"Sous les figues" : un film sur des Tunisiennes "modernes et connectées" en zone rurale

La cinéaste Erige Sehiri met en scène dans son film Sous les figues des jeunes Tunisiennes rurales « tellement modernes et connectées » dans des zones défavorisées, capables de créer un espace de liberté dans un environnement conservateur. Le film sort en salle le mercredi 7 décembre.

Durant 1H32, ce premier long métrage de fiction de la cinéaste franco-tunisienne tourné en plein été dans le nord-ouest défavorisé de la Tunisie, relate les confidences, petits secrets, amours naissantes ou disputes entre ouvriers agricoles, en majorité des femmes, affairés à cueillir des figues.

Distribué en Europe, le film a été pré-sélectionné pour représenter la Tunisie aux Oscars en 2023 comme meilleur film étranger.

« Casser le cliché »

Sous une chaleur écrasante, le verger, situé près de la ville de Kesra,« représente un espace de liberté où les ouvriers, surtout les jeunes, parlent et discutent de tout, en toute liberté », a expliqué lors d’un entretien à l’AFP la réalisatrice Erige Sehiri, 40 ans.

Dans une sorte de huis clos, les acteurs, tous des amateurs, habitués au travail des champs ou sur les marchés de gros, y racontent en partie leur vie, aussi rude que l’arbre du figuier, avec des moments de fragilité.

« C’est un film inspiré de faits réels, que j’ai entendus de femmes ouvrières agricoles qui travaillent durement toute l’année et aussi de jeunes lycéennes qui viennent l’été », explique la réalisatrice. L’un des principaux personnages, Fidé, est interprété par Ameni Fdhili, une étudiante qui dans la vraie vie ramasse des cerises pendant ses vacances d’été.

Ce sont surtout les filles, aidées parfois d’un jeune garçon, qui cueillent les figues mûres pour les passer à des adultes représentant l’ancienne génération. Ceux-ci les placent ensuite soigneusement dans des caisses, sous le contrôle implacable d’un jeune patron irascible, symbole du patriarcat traditionnel.

Réalisé avec un budget modeste de 300 000 euros, Sous les figues est « un film sur l’individu et sur le collectif car l’un ne va pas sans l’autre, ils fonctionnent ensemble », explique Erige Sehiri.
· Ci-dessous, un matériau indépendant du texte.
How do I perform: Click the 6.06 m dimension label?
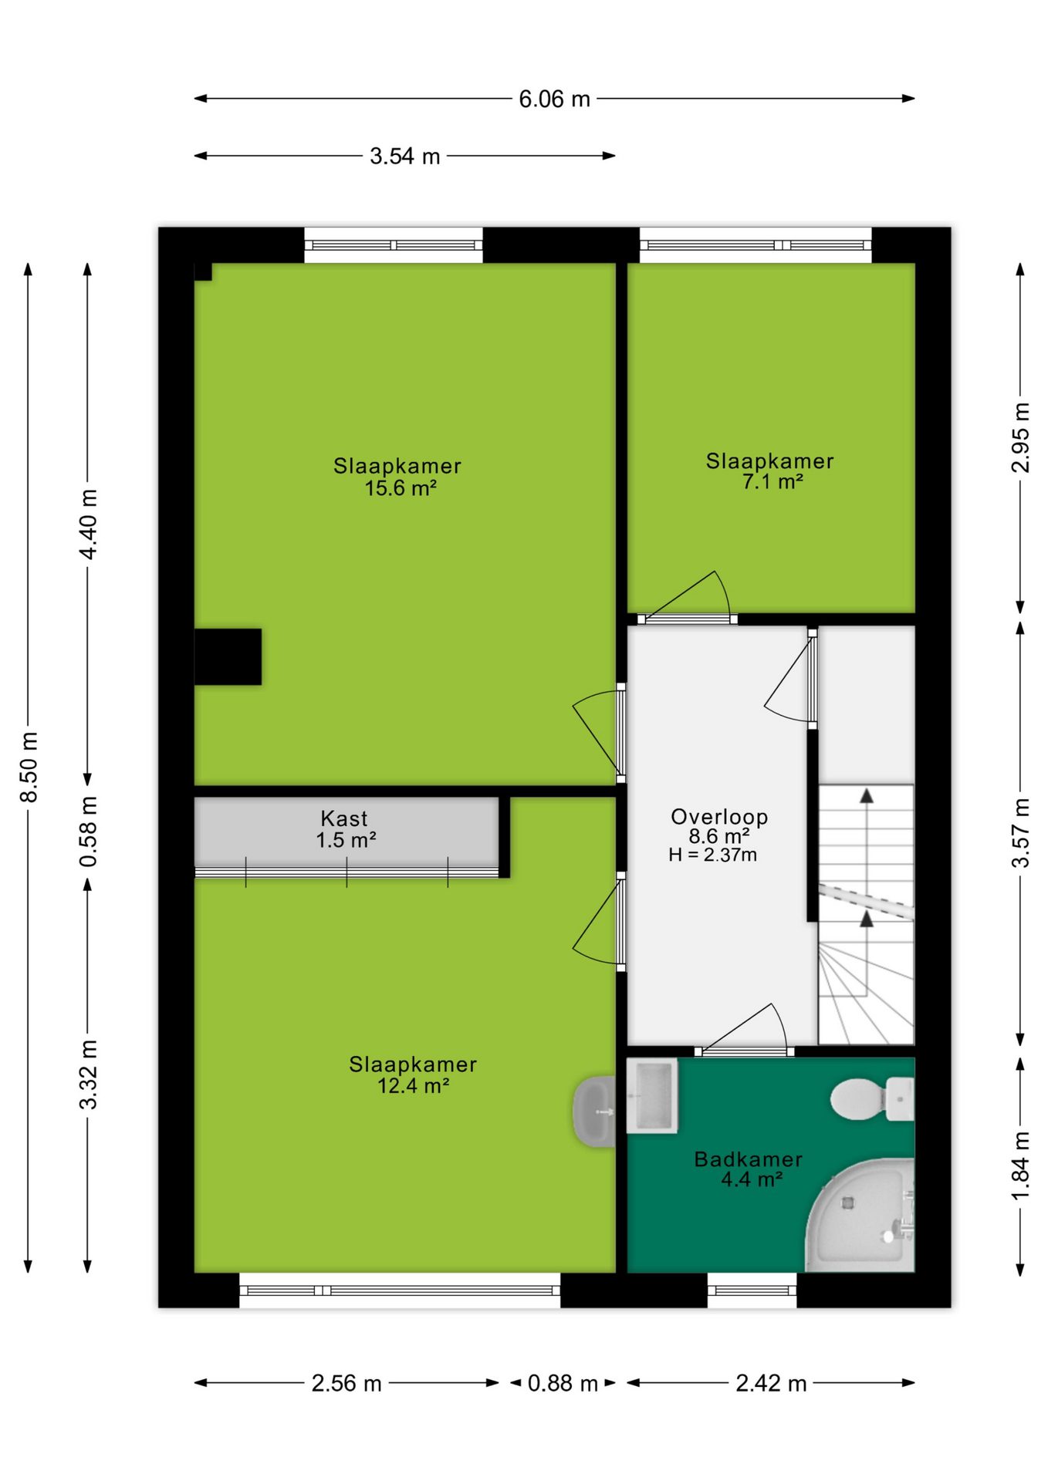[554, 100]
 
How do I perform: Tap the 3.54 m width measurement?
[404, 157]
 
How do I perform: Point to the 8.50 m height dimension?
[29, 767]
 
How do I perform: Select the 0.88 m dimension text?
[563, 1383]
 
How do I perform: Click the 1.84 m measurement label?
[1020, 1166]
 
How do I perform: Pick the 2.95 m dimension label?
[1020, 437]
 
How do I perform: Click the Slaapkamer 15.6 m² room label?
[397, 477]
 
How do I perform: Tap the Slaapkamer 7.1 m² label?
[770, 471]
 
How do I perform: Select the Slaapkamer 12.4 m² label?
[413, 1074]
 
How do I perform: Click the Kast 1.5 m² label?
[345, 829]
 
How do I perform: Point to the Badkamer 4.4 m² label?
[749, 1169]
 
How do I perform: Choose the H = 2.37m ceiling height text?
[712, 855]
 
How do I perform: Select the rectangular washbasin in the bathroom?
[652, 1095]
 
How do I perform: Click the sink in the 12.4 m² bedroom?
[594, 1112]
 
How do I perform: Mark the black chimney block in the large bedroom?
[228, 657]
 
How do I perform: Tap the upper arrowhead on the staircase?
[867, 796]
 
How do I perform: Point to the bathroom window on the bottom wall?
[752, 1290]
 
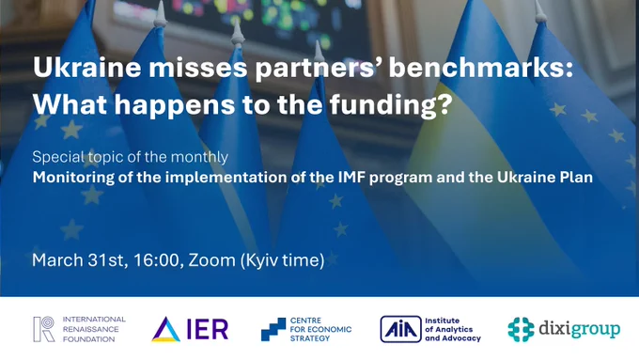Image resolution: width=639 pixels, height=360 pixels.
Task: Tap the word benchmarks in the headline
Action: (481, 67)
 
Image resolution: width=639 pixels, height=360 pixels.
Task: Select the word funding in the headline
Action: (391, 104)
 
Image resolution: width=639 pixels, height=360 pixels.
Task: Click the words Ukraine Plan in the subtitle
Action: (545, 178)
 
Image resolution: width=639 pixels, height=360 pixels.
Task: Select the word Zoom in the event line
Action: (212, 260)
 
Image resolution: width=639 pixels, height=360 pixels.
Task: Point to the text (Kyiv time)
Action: (283, 260)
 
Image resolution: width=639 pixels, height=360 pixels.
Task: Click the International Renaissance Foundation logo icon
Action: (44, 329)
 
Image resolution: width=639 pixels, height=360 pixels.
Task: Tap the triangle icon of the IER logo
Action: (166, 329)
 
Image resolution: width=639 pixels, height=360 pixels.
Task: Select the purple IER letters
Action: (208, 329)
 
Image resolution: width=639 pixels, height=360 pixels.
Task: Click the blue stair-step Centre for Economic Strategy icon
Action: (273, 329)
Le film évoque également la solidarité entre les jeunes femmes qui partagent leur nourriture et des envies d’émancipation, comme lorsqu’elles partent se promener avec les garçons au bord d’une rivière ou qu’elles se font belles, après leur dur labeur, et prennent des selfies pour leurs comptes Facebook ou Instagram.

« Notre jeunesse est tellement moderne, comme toutes les autres dans le monde », souligne la réalisatrice qui tenait à « casser le cliché des femmes rurales représentées, en général à l’étranger, comme misérables et renfermées ».

Deux générations

Réalistes, parfois un peu cyniques, Fidé et ses amies sont conscientes du manque d’opportunités et de la situation économique difficile de leur pays, mais elles se donnent le droit de rêver à une autre destinée.

La réalisatrice montre aussi des femmes d’âge mûr, fatiguées par le poids des années, qui consacrent leur pause à faire la sieste ou à discuter de leurs douleurs physiques et morales.

Deux générations se croisent pour créer « un effet-miroir parce que peut-être ces ouvrières reflètent-elles l’avenir de ces jeunes filles, et en même temps, pour montrer la nostalgie qu’elles ont » de leur jeunesse, selon Erige Sehiri.

« Agréablement surprise » de la « facilité de ces jeunes à s’exprimer d’une manière simple, sincère et spontanée », la cinéaste a donné la possibilité aux acteurs d’improviser les dialogues tout en respectant le scénario. 

Erige Sehiri voulait faire un film « différent et spécial », sans imaginer cependant qu’il remporterait plusieurs prix ou représenterait son pays aux Oscars. Sous les figues a en effet obtenu le Tanit d’argent aux Journées cinématographiques de Carthage en octobre après avoir décroché le Bayard d’or du Festival du film francophone de Namur (Belgique) et le prix du jury Ecoprod pendant La Quinzaine des réalisateurs à Cannes. En Allemagne, il a tout récemment décroché le premier prix du festival du film francophone de Tübingen à Stuttgart.

« Je suis très contente ! Cela ne pourrait pas être mieux pour un premier film de fiction joué par des amateurs ! C’est même extraordinaire », se réjouit Erige Sehiri.